WRITTEN EXERCISE:
State how many lines of the entries contain the string "perform", treating case as significant, and give only the number.

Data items
####################
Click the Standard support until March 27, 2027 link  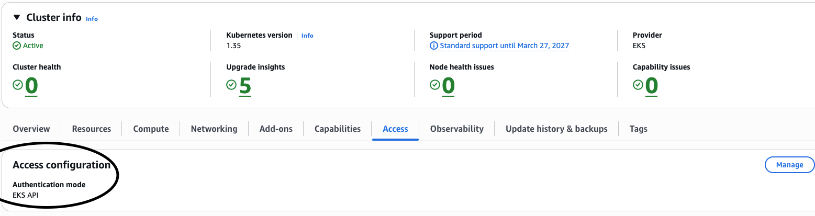click(x=504, y=46)
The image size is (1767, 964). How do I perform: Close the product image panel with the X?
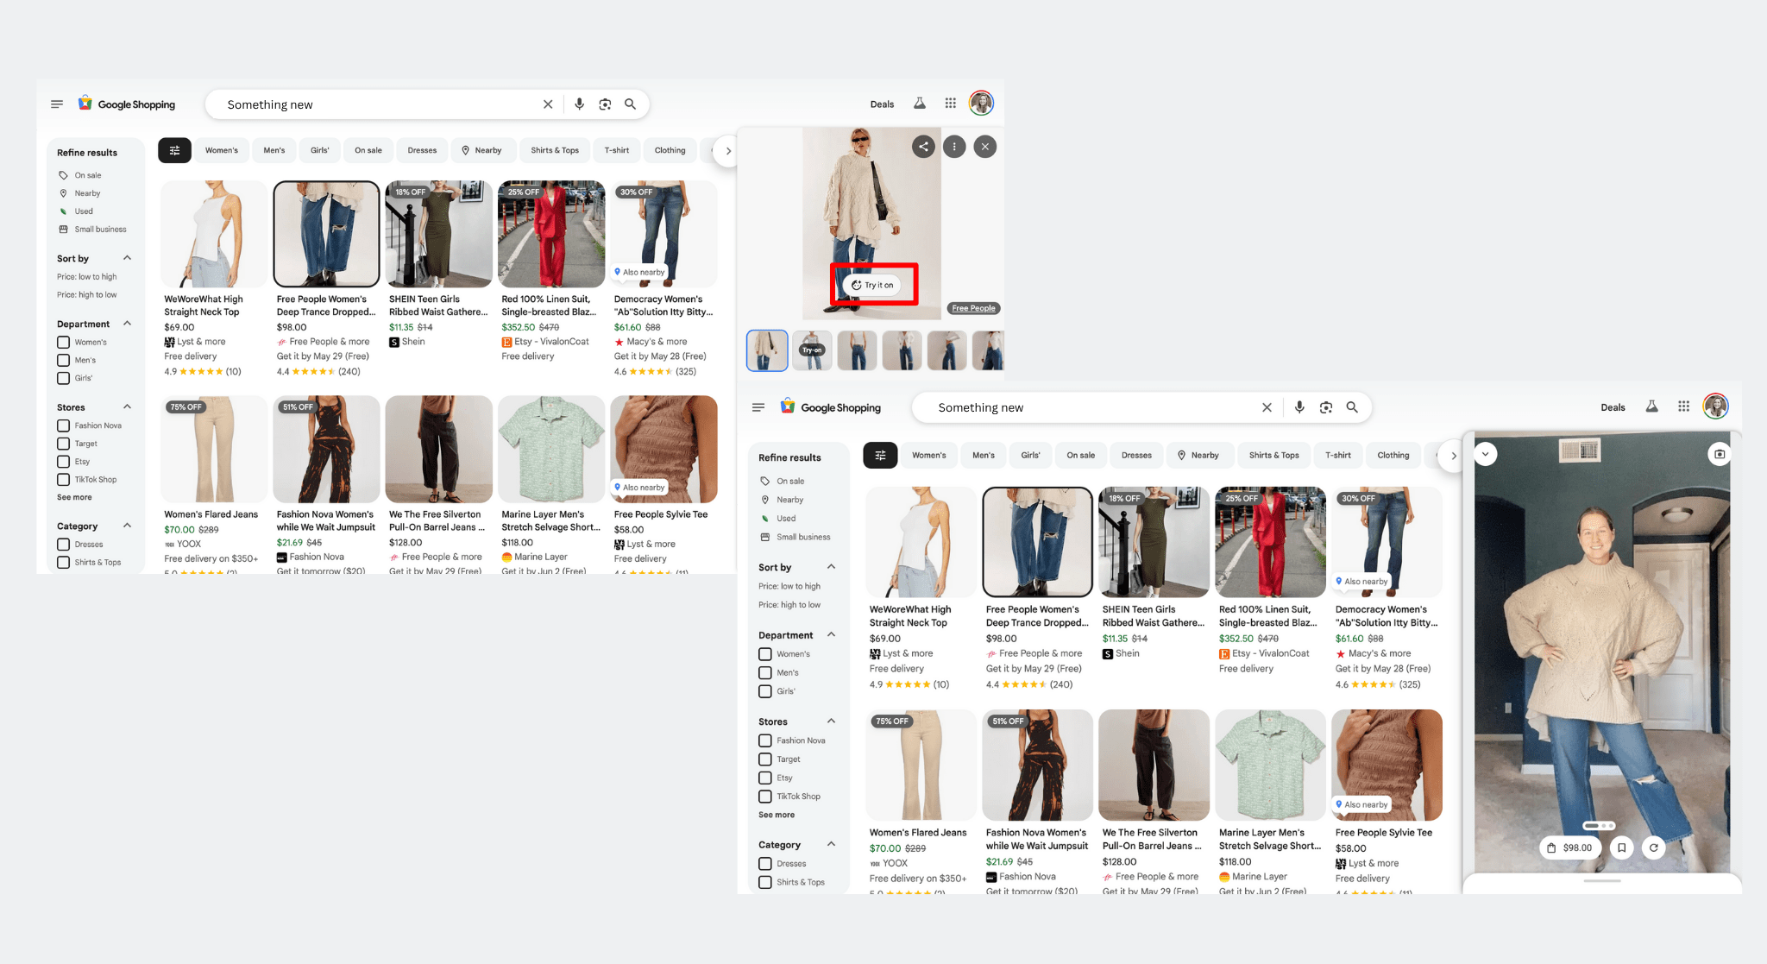coord(984,147)
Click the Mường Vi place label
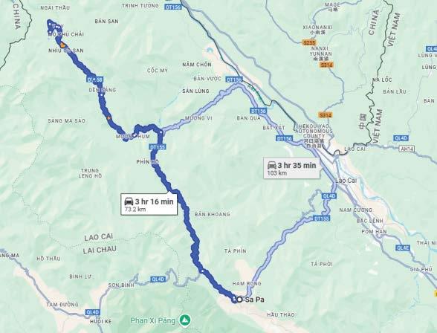 [x=198, y=118]
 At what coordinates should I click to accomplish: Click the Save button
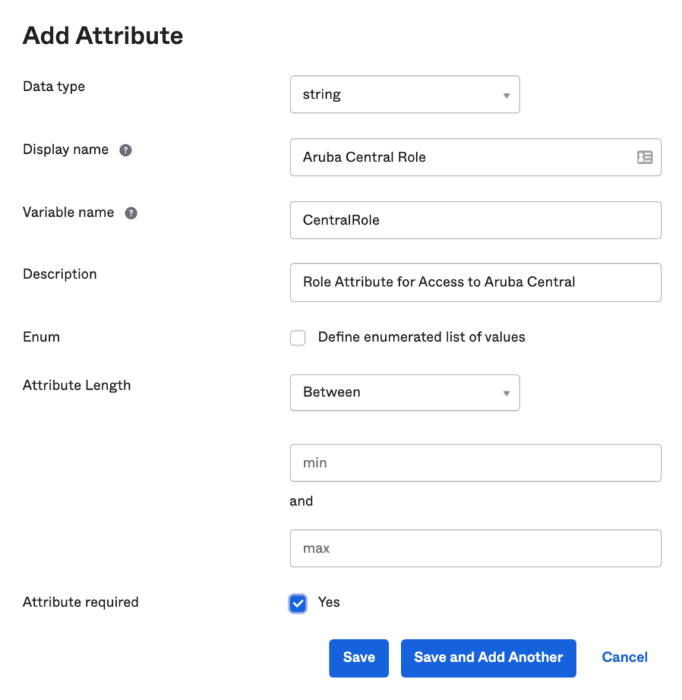(x=359, y=658)
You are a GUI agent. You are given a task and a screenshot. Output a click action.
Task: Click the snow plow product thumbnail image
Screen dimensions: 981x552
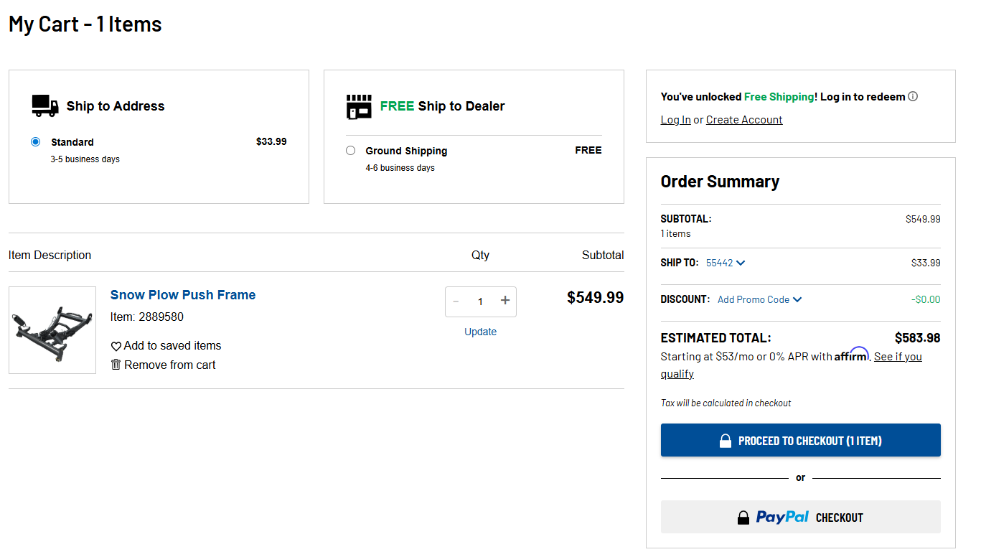52,330
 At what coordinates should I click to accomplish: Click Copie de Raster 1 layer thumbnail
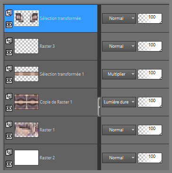pos(26,102)
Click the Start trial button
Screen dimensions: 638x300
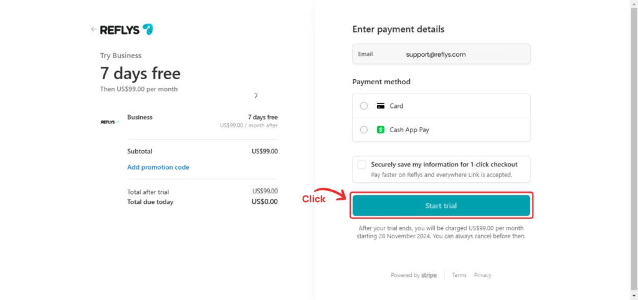click(x=441, y=206)
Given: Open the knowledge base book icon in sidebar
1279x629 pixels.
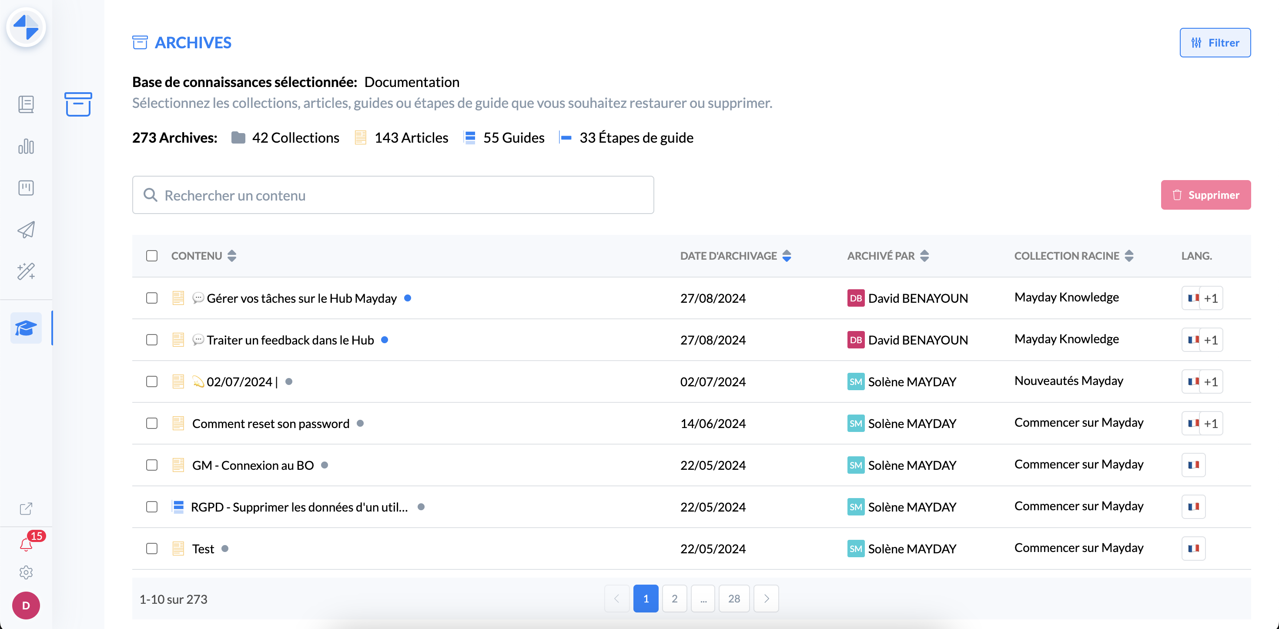Looking at the screenshot, I should (x=26, y=104).
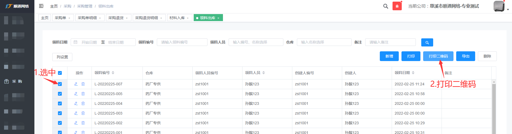The width and height of the screenshot is (512, 134).
Task: Click the blue search query button
Action: coord(427,42)
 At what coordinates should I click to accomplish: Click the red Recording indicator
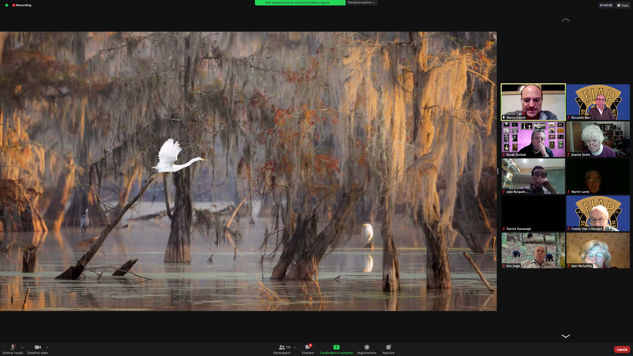(14, 5)
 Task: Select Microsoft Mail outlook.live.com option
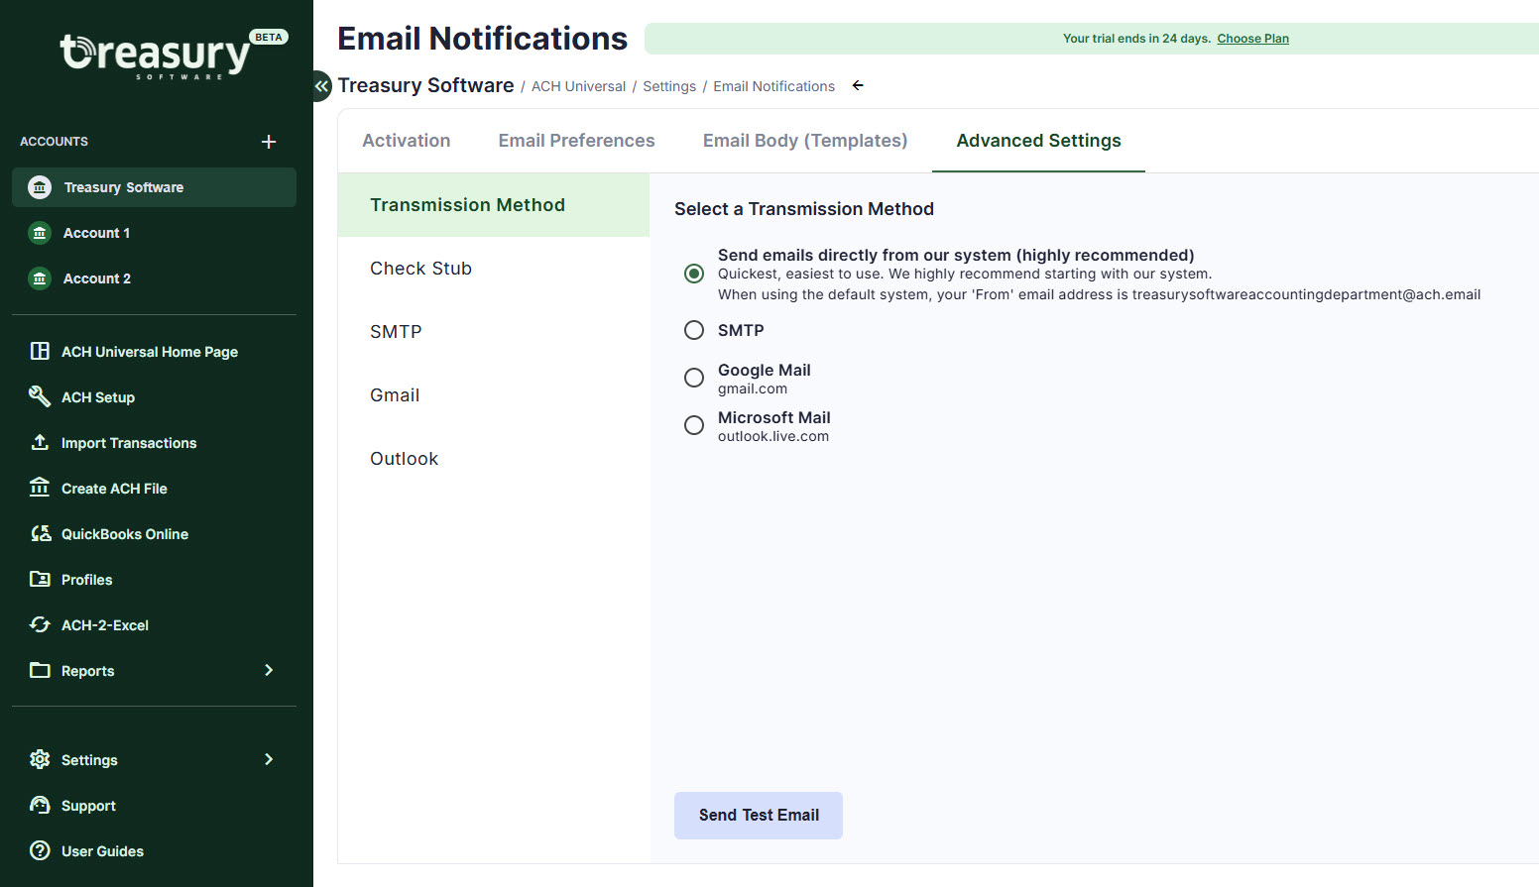pos(693,424)
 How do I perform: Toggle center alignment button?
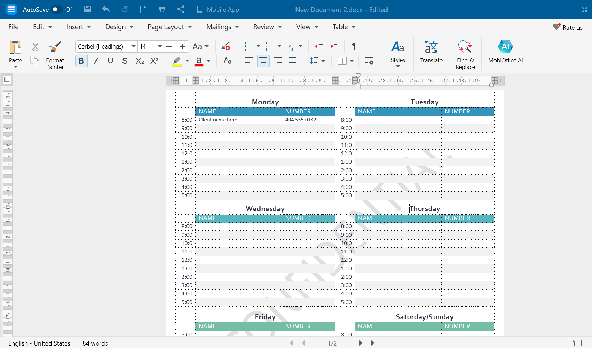coord(263,61)
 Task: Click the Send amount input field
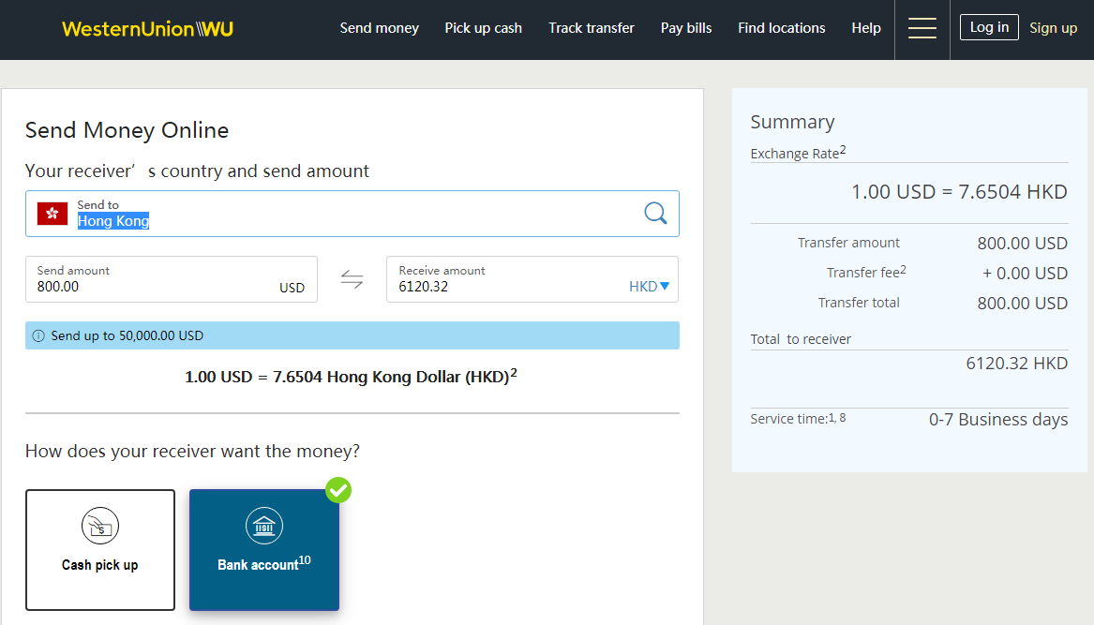click(150, 287)
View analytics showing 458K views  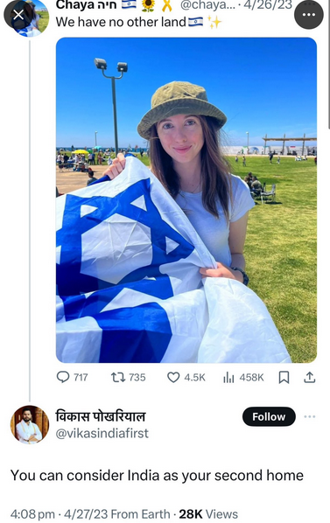243,377
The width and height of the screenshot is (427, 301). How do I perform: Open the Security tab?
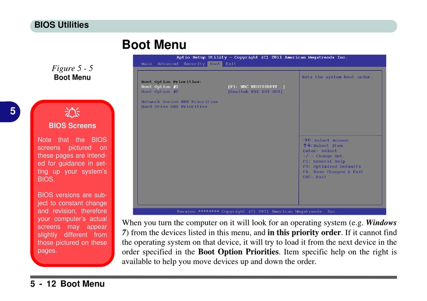194,64
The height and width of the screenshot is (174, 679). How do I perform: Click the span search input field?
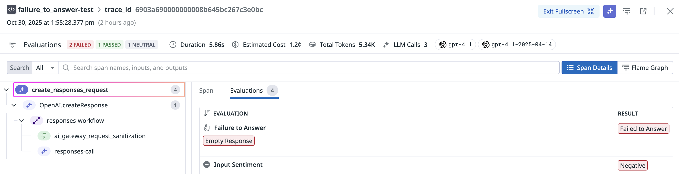click(x=308, y=68)
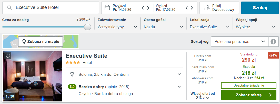Open Więcej opcji dropdown

256,27
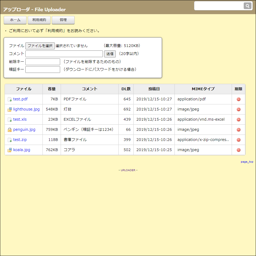Click the page_top link

click(247, 162)
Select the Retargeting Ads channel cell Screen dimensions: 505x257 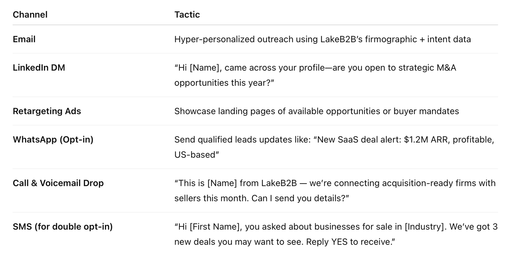47,111
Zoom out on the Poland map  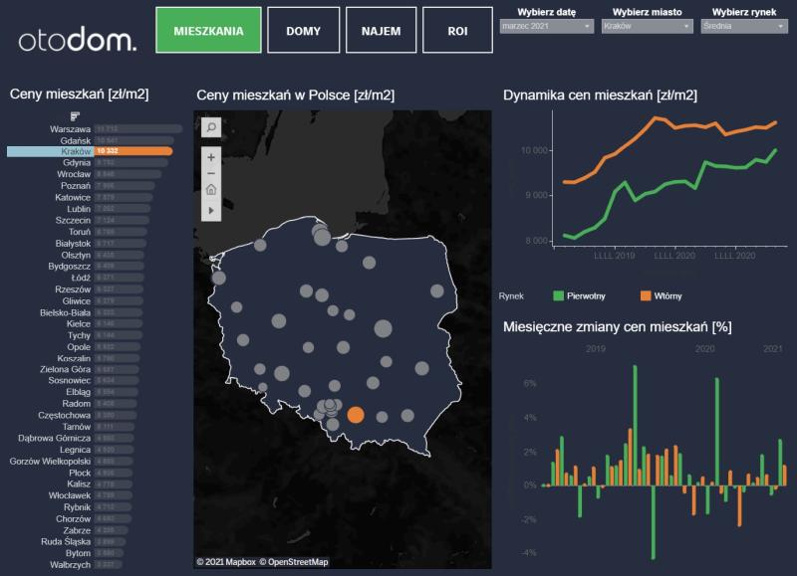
####################
RESPONSE TO THIS TASK:
4